Fundamental research in the mathematical sciences produces unexpected benefits.

– Jill Pipher

In the Point Configurations program, participants made the ICERM offices their base for more than three months, using spaces designed to encourage and support collaborations. From formal presentations to workshops, from spontaneously planned ad hoc programs to conversations over lunch, participants discussed current research questions and started new collaborations.

“One major impact of the program has been to strengthen the internal coherence of this widespread subject of growing importance, which intersects with geometry, analysis, physics, and computer science,” said Peter Grabner of Graz University of Technology in Austria, a member of the program’s organizing committee.

“New collaborations were formed that have already led to progress on such topics as lattice theory, packing, and statistical physics,” said the chair of the organizing committee, Edward Saff, a mathematics professor at Vanderbilt University. Communication among workshop participants is continuing, and a follow-up conference in two years is being considered, as is a new academic journal on the subject.

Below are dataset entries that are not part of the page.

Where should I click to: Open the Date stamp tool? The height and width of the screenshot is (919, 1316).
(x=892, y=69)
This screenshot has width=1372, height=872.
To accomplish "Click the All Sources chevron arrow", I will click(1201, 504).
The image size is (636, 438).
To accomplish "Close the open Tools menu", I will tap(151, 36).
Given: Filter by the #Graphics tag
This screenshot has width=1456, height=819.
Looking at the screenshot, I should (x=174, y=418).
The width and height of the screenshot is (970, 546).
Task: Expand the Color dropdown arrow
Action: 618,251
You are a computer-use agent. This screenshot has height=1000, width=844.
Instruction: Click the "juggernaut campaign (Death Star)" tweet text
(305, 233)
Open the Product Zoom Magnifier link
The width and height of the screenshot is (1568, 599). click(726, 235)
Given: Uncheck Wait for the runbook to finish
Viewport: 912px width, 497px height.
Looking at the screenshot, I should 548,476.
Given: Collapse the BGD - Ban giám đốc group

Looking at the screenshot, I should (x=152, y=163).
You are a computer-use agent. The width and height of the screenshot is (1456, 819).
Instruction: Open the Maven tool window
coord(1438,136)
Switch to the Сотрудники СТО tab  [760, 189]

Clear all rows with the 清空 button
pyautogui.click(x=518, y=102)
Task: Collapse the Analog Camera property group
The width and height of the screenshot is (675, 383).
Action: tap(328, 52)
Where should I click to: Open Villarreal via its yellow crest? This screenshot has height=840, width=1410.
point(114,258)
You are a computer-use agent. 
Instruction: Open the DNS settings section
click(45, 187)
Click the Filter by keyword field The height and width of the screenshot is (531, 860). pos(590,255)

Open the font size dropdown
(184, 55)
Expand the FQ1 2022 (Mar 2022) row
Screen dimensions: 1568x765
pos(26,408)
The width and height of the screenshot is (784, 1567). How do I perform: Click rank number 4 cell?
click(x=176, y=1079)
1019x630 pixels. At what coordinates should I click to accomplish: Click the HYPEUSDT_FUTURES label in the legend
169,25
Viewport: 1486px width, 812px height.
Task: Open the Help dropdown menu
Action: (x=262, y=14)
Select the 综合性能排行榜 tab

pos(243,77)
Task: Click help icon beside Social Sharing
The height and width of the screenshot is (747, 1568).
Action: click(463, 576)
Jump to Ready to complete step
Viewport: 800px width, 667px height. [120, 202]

Leading scholars from around the world attended the program—a few months later, one of the workshop leaders, Akshay Venkatesh of the Institute of Advanced Study in Princeton, was awarded a Fields Medal, an award often described as the Nobel Prize of Mathematics.

A large goal of ICERM programs is to develop the next generation of top researchers. “The camaraderie among participants played an important role in the program’s success,” Saff said. “There were no lines of division between graduate students, postdoctoral students, and senior scientists.”

Enhancing the program was intense activity in the mathematical field about its subject in the months leading up to its start. Henry Cohn, a principal researcher for Microsoft Research New England who is also on the Scientific Advisory Board of ICERM, published widely noted research on sphere packing in 24 dimensions. His work was discussed both at ICERM and in a Distinguished Lecture series with him, hosted by the mathematics department at Brown and attended by faculty, undergraduates, and graduate students. The problem of two-dimensional sphere packing was solved in the mid-20th century by Lazlo Fejes Tóth, but it was not solved in three dimensions until Thomas Callister Hales did so in 1998, an accomplishment confirmed by computer check in 2014.

“Fundamental research in the mathematical sciences produces unexpected benefits,” said Jill Pipher, Brown’s vice president for research, and also founding director of ICERM and professor of mathematics. “The research that is pursued, simply because it pushes the frontiers of mathematical truth further, often pays dividends years and decades later in solving real-world problems,” she added.

For instance, she said, number theory, once thought to have no connection to the broader world, eventually led to a new paradigm in encryption and helped make the Internet age imaginable and digital financial transactions possible.

Though by design ICERM programs, which are supported by a five-year, $17.5M federal grant, involve far more visitors than Brown faculty and students, the impact on Brown is large. Dan Abramovich, a professor of mathematics and chair of mathematics, said, “An ICERM program floods Brown with a group of researchers in a particular topic. Our departments and other centers benefit from a supply of seminar and colloquium speakers, concentrated exposure to current research in a particular topic, and a general expansion of the Brown community, often keeping links well after the end of a program.”